Совместная ненависть

Меня никогда так не целовали, никогда не трогали так. И, наверно, только этим, своей неподготовленностью к ситуации, к необычности ощущений, я могу оправдать свое бездействие.


Ну и еще тем, что как-либо действовать чисто физически нереально.

Егерь держит так, что не дернешься. И целует так, что не остановишь.


И в итоге я не останавливаю. Подчиняюсь стихии.


Он что-то рычит мне в рот, реально, словно дикий зверь, его язык нахально проникает так глубоко, что начинаю задыхаться. И, наверно, от нехватки воздуха, голова еще больше кружится, и пусто там, пусто, словно в мячике для занятий фитнесом!


Еще никогда не ощущала я такой беспомощности в сочетании с дико стучащим сердцем, которое ломит в грудную клетку и заставляет, кажется, все тело пульсировать.

Егерь меня целует, лишая воздуха, сил, головы, а я ощущаю себя не человеком уже – какой-то бессмысленной субстанцией, которая бьется в такт его движениям и тянется к нему, к своему захватчику…

Один шаг – и я стою уже на краю низкой кровати, сравниваясь в росте с Егерем, и, вроде как, твердая основа под ногами должна придать уверенности, но уверенность получает только этот захватчик. Ему теперь проще держать меня, легче распускать лапы, отправляя их в вольный выгул по моему дрожащему от неожиданности и напряжения телу.

Я ощущаю это все смазано, словно в бреду, длительном и сладком. И не могу ничего сообразить, даже когда он перестает терзать мои губы… И переключается на шею и плечи.

И здесь тоже в полной мере проявляются звериные замашки. Он не целует: лижет, кусает, рычит что-то сквозь зубы, матерно и гневно, словно обвиняет меня в происходящем, словно это я его заставляю, а не он! Не он сам!

Удивительно, кстати, что это все вообще понимается сквозь толщу обрушившегося на меня безумия.


Как проблеск солнечного света на глубине. Единственный, кстати.


Потому что в остальном ничего не меняется.


Руки мои по-прежнему нелепо сжимают края свитера, в глупой попытке прикрыть то, что уже смысла не имеет прикрывать, потому что Егерь всю шею облизал-искусал, все плечи, ключицы… И только вопрос времени, когда доберется до груди…

От осознания, что это обязательно случится, ощущаю, как начинает ныть и наливаться тяжестью все внутри, как собираются соски, становятся чувствительными – тронь – и больно будет!

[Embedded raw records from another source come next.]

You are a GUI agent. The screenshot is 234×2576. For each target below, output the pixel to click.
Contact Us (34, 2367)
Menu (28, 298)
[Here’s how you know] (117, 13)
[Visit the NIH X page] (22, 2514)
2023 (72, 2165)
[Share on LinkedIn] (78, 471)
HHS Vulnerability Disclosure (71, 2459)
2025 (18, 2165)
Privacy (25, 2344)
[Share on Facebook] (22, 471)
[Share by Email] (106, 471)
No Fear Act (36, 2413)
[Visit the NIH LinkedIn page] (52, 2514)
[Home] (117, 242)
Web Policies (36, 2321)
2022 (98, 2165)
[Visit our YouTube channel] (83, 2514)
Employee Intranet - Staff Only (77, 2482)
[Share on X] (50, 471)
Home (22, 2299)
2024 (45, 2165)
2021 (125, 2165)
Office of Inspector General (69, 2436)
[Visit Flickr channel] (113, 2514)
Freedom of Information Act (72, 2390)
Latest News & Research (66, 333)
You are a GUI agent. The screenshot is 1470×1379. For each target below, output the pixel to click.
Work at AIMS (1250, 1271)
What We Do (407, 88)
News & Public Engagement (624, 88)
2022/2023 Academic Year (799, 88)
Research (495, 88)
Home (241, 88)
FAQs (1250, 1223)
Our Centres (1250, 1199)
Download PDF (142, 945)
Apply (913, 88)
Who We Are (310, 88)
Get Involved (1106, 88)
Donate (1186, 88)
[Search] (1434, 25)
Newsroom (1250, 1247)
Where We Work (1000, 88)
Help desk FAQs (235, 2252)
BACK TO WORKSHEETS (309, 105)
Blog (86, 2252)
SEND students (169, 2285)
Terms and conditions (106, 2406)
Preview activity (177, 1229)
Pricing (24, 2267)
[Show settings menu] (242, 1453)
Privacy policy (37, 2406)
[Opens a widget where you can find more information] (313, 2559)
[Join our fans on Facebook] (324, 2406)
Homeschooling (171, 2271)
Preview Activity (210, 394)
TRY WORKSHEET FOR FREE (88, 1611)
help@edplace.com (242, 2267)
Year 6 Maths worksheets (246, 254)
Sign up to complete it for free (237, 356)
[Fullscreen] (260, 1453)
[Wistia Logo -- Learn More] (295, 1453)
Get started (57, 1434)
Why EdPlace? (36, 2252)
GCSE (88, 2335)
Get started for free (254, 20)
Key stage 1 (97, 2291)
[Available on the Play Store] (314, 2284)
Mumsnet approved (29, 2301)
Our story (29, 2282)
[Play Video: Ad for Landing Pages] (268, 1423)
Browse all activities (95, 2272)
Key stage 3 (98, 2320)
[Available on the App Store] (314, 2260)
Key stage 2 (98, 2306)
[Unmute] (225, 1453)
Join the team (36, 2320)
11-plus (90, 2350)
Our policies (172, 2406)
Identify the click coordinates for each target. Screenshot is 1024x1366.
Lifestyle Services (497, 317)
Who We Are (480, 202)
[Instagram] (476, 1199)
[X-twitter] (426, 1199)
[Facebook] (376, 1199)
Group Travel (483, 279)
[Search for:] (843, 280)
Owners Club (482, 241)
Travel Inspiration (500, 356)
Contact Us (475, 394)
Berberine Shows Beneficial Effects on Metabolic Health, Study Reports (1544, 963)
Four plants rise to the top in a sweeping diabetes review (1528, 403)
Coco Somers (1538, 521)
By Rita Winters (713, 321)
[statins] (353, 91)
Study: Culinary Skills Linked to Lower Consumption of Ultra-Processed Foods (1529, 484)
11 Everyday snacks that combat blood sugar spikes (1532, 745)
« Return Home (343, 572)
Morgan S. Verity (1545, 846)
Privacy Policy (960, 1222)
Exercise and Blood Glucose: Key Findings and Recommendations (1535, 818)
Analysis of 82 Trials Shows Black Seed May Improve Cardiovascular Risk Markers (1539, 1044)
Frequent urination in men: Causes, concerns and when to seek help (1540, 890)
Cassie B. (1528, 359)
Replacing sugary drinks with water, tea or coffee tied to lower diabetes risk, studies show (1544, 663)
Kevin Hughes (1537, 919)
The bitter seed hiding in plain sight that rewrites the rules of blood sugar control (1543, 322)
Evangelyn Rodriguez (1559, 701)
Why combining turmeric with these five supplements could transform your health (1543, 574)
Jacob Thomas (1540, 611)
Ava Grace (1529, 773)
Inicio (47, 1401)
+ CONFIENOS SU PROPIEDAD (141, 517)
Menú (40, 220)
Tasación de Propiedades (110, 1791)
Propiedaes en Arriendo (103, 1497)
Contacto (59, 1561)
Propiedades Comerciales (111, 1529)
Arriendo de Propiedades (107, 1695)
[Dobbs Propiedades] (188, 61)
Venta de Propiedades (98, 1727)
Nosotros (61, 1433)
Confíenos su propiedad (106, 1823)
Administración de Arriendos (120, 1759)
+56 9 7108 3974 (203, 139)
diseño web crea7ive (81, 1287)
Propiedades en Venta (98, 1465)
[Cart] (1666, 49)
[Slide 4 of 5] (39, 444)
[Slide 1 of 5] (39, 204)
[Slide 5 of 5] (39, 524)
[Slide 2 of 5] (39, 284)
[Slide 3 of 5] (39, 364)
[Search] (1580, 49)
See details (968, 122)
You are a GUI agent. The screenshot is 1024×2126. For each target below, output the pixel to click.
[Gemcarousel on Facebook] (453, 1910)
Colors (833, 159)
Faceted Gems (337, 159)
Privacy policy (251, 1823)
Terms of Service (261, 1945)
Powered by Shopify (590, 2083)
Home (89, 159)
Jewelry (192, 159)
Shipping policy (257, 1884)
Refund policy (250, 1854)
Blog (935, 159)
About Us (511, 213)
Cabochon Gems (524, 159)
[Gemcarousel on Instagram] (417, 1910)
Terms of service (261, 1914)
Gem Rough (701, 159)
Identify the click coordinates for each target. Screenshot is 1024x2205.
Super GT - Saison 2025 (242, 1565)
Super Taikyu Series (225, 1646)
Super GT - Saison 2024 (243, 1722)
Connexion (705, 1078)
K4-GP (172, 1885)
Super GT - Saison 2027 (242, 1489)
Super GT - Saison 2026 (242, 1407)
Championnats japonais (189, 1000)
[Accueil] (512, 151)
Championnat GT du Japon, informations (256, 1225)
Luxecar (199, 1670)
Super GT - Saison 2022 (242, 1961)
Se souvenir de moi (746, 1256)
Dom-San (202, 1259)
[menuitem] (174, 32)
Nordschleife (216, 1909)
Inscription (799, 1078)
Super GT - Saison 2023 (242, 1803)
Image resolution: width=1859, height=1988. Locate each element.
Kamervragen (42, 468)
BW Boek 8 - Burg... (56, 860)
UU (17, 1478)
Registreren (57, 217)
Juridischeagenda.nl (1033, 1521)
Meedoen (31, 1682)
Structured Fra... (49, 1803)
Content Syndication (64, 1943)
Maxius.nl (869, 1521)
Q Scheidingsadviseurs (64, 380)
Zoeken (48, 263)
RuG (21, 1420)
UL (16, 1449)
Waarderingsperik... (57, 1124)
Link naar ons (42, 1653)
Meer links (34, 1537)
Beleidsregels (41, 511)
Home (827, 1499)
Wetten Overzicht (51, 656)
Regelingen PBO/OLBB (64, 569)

Раскрываю рот в тщетной попытке глотнуть воздуха, потому что, хоть Егерь и занят сейчас другими частями моего тела, кислород в легкие не поступает. Там – словно сжиженный азот, рвет на части, сводит с ума, дышать нечем и незачем.

– Сучка сладкая, – рычит уже вполне различаемо Егерь, неожиданно отрываясь от облизывания моей кожи, вскидывает голову, смотрит в глаза… И я в очередной раз поражаюсь холодному безумию его глаз, черному, затягивающему… Он же абсолютный зверь… Что он делает со мной? Как смеет? Как я так позволяю? Я что, дура безвольная?

– Ненавижу таких, – сообщает между тем Егерь… И опять прижимается к моим губам. С явной такой, очень впечатляющей ненавистью.

А я… Я ему отвечаю. Тоже с ненавистью, естественно.

Он ощущает всю степень этого совместного для нас чувства, рычит сдавленно, сжимает пальцы на моем затылке, крепче втискивая в себя, а второй рукой дергает майку сзади, да так, что лямки трещат. Я в ответ наконец-то оставляю в покое свитер и злобно царапаю дубленую кожу на шее. Это почему-то не тормозит его, а заводит еще сильнее.

Егерь усиливает напор, уже двумя руками раздирая на мне остатки майки, а затем отстраняется, чтоб убрать с груди все, что мешает обзору. И тактильным ощущениям.


Замирает, разглядывая острые соски, и я впервые совершенно не стесняюсь своей полторашки. Потому что невозможно стесняться того, на что смотрят с таким голодом.

Егерь шумно втягивает воздух, словно здоровенный бык, ноздрями дрожащими, затем смотрит мне в глаза и говорит тихо и жутко:

– Выебу тебя сейчас так, что визжать будешь, стерва мелкая.

Я не оставляю этот манифест без резолюции, с размаху фигачу ногтями по наглой морде.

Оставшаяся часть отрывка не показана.